Inequality serves the purpose of overcoming feelings of inadequacy. We create a wider social pecking order and do our best not to be seen near the bottom. Prejudice is a tool to devalue another and discrimination is the application of attitudes whose underlying purpose is to create a false sense of worth in self.

The values we place on each other are a social construct; a fallacy that can and does lead to prejudice and discrimination. It is a house of cards if our worth is dependent on the devaluation of others.

We all put our pants on one leg at a time.
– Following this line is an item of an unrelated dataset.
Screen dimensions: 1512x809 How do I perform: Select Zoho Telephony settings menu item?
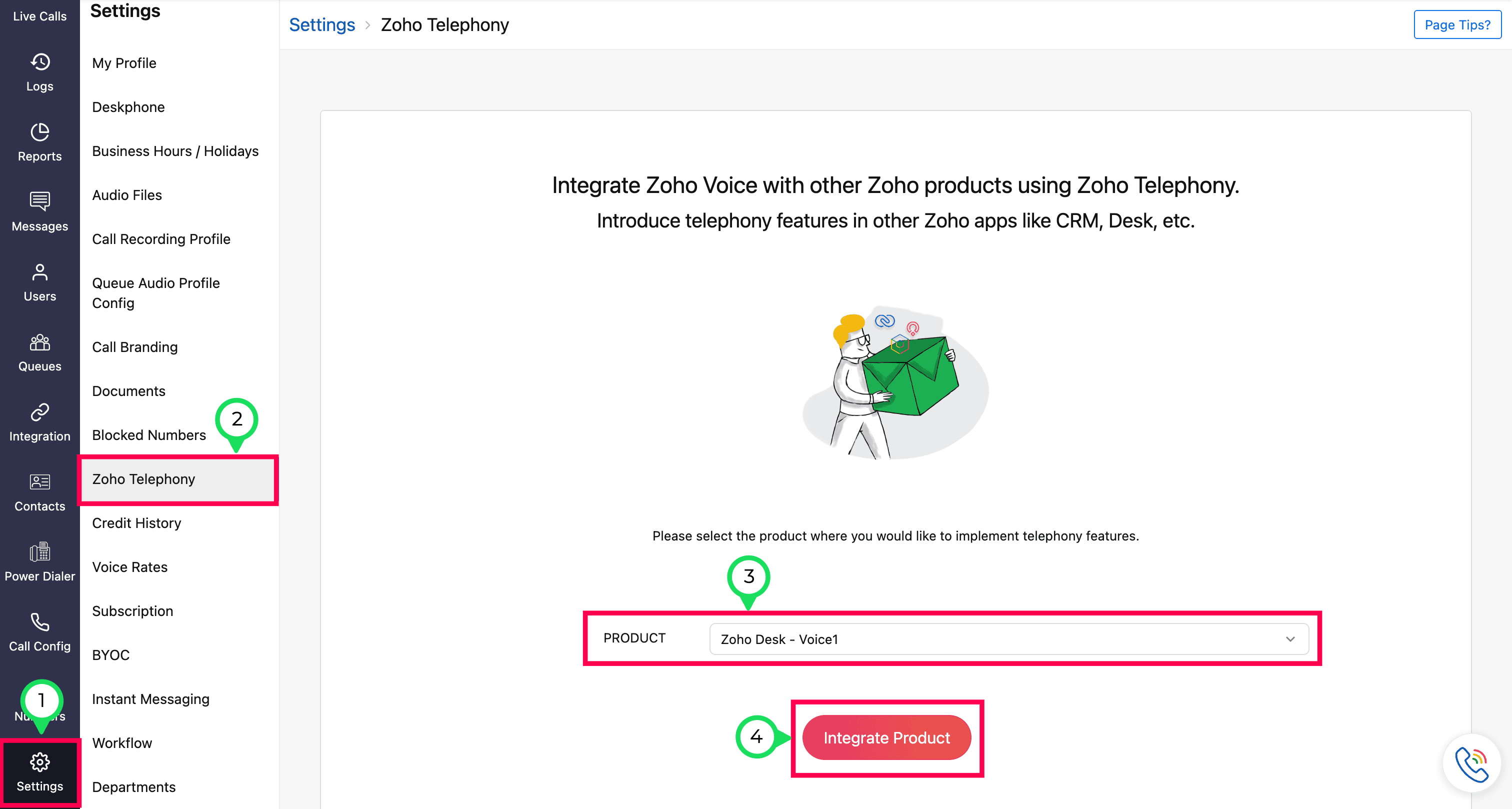[144, 479]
2 thoughts on “The 5 Star Hotel

  1. Brett: I received a link to this blog from a friend. Very nicely put; thanks for your remarks and saying them so well !!
    I know that sometimes the way to deal with ignorance is by ignoring it, however, I think that what you have to say is relevant and should be shared with the people that read the “drivel” that’s offered up to/by the Free Press.
    Unlike some people, I choose to look at each situation with a critical eye before I comment.

    • Hi Derek,

      Thanks for stopping by my blog and for your encouraging words. I try to keep in mind that someone’s opinion is often just that. However, each of us passes on our attitudes to family and friends and they eventually permeate our communities.

      Thanks for taking the time to comment, I appreciate it.